◆ Task to complete ◆
The required output is all lines below that contain the word "Arizona".

◆ Source information ◆
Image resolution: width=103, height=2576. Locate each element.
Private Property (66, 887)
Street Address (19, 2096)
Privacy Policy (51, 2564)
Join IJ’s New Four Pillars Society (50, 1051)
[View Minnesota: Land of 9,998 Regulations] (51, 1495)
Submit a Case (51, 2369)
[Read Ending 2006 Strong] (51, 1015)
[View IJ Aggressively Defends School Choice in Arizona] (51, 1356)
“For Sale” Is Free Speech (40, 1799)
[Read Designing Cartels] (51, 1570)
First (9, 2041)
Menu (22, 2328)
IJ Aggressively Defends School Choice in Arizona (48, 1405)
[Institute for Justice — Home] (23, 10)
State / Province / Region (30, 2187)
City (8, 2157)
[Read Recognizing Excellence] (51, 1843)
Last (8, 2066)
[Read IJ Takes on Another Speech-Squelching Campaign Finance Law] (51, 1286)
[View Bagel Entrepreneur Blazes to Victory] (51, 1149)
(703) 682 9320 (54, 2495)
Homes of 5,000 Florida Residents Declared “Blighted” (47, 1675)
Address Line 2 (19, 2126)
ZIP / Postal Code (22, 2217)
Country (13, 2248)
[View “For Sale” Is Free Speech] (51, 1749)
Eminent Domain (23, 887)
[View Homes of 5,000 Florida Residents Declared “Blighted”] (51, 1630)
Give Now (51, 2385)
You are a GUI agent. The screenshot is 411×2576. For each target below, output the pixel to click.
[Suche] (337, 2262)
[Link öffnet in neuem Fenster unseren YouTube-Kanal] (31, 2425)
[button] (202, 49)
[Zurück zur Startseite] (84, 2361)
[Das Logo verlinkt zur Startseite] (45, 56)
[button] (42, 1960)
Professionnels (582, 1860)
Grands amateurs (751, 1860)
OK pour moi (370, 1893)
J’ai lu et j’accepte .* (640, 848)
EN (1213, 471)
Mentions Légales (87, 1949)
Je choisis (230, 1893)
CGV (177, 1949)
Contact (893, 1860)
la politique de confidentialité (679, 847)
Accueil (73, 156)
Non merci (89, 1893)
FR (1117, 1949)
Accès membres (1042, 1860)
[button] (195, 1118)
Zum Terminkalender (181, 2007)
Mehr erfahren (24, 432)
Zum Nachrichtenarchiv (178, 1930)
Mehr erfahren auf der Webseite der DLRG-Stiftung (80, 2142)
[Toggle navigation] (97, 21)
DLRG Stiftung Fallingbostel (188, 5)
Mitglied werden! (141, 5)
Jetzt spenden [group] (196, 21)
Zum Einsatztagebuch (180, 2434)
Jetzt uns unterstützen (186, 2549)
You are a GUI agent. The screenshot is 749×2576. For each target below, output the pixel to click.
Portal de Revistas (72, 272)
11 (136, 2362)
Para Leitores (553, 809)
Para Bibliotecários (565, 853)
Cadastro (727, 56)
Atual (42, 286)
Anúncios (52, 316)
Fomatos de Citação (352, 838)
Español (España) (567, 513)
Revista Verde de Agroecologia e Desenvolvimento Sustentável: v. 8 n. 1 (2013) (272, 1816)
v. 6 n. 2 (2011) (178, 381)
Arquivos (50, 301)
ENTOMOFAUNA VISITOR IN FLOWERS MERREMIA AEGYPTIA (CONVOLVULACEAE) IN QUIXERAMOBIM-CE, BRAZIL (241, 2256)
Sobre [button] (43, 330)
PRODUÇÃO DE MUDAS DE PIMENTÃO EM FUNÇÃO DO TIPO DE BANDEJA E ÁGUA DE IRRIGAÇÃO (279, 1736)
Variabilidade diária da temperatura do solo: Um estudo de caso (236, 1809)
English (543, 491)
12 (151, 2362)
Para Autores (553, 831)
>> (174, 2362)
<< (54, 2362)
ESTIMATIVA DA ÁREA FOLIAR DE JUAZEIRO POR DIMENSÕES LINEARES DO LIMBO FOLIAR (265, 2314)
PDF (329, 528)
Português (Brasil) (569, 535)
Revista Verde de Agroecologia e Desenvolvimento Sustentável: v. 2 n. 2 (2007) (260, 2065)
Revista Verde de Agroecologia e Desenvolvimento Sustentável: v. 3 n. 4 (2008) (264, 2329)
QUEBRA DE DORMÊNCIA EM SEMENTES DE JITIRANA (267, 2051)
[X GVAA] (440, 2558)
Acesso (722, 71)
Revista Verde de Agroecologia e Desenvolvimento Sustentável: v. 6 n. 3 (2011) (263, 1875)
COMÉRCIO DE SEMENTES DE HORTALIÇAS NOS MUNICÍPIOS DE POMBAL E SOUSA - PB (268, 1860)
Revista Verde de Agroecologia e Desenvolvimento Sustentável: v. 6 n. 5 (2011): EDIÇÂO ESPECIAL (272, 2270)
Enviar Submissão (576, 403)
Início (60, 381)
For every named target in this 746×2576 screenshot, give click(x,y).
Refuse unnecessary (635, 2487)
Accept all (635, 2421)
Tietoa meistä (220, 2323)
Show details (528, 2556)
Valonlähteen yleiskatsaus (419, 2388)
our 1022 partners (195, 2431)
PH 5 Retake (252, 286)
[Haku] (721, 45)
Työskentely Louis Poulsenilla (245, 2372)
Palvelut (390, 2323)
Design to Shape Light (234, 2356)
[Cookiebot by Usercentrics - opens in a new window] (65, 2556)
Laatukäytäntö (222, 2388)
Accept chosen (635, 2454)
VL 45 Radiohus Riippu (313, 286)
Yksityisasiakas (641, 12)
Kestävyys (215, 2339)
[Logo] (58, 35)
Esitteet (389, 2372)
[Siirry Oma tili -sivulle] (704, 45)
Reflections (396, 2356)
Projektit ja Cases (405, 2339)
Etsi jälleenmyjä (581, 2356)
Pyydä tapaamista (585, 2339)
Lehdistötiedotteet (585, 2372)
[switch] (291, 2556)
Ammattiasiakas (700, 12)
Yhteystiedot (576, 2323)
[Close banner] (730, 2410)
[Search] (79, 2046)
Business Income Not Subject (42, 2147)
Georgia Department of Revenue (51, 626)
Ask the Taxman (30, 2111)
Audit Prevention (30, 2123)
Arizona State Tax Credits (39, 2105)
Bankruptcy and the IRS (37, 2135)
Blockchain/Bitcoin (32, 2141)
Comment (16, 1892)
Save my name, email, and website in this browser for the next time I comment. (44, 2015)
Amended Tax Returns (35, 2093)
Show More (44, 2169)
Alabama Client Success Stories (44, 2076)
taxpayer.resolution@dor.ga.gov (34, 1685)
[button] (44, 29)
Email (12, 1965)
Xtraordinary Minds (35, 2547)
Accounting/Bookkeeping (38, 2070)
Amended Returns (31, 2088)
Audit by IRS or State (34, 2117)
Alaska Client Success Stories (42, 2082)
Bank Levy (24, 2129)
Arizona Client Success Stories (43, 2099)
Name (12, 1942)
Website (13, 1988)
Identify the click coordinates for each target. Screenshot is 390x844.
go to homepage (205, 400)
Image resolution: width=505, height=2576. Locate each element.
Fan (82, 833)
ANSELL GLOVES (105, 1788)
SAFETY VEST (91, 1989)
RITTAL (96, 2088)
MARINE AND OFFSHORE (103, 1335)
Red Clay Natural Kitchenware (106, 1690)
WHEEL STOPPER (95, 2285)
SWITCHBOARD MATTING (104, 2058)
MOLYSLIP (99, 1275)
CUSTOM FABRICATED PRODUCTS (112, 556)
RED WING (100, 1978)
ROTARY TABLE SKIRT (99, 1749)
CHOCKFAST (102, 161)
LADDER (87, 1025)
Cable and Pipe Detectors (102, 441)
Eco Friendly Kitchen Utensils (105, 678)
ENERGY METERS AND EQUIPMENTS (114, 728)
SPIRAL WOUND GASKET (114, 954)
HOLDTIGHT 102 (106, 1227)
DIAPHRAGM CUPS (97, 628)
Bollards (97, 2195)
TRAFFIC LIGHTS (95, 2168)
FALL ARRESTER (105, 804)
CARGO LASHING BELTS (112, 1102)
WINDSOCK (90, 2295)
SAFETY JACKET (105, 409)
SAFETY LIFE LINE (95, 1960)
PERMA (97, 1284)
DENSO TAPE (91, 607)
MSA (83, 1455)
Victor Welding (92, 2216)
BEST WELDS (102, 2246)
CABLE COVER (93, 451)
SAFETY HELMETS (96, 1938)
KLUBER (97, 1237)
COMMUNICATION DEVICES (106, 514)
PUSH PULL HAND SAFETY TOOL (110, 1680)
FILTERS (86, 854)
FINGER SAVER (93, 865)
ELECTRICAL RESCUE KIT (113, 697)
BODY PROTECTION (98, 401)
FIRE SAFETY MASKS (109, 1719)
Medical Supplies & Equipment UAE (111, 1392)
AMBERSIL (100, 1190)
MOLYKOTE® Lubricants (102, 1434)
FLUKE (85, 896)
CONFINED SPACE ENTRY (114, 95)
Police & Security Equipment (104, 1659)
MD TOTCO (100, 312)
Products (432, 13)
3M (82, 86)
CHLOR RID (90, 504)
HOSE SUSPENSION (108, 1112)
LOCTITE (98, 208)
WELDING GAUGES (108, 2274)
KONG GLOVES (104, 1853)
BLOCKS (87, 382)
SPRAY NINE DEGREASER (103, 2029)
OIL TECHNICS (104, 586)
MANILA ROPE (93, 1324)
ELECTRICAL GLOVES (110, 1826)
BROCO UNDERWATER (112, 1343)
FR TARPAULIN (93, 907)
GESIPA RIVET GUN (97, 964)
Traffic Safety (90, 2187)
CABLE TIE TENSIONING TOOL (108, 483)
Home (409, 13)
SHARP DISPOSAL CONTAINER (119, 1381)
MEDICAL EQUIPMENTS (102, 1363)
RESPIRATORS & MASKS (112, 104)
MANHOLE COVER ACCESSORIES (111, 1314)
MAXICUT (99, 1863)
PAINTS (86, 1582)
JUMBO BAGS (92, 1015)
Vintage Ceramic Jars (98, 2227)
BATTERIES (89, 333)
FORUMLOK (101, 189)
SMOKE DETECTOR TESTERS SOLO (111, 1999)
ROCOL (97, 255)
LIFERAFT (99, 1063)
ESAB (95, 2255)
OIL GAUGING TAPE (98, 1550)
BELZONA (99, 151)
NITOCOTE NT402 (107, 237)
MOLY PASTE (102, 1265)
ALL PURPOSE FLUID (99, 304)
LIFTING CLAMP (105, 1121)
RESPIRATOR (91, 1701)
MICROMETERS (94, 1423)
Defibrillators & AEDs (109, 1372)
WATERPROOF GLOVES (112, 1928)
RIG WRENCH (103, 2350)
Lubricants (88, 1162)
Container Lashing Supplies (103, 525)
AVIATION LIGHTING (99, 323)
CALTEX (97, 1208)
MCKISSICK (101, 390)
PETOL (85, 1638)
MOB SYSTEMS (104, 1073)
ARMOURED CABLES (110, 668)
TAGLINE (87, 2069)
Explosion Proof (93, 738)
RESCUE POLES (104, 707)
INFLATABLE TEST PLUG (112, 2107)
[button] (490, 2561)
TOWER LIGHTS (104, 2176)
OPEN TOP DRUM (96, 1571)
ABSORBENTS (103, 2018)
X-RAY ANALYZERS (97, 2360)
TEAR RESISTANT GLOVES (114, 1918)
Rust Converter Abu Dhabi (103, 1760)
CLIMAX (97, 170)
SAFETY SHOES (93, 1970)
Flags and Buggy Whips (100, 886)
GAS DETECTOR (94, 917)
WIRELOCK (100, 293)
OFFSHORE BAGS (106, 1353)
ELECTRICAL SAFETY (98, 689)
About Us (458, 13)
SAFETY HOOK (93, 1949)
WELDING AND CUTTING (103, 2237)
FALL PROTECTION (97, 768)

◆ Solved exercise ◆
[View IJ Aggressively Defends School Choice in Arizona] (51, 1356)
IJ Aggressively Defends School Choice in Arizona (48, 1405)
Arizona State Tax Credits (39, 2105)
Arizona Client Success Stories (43, 2099)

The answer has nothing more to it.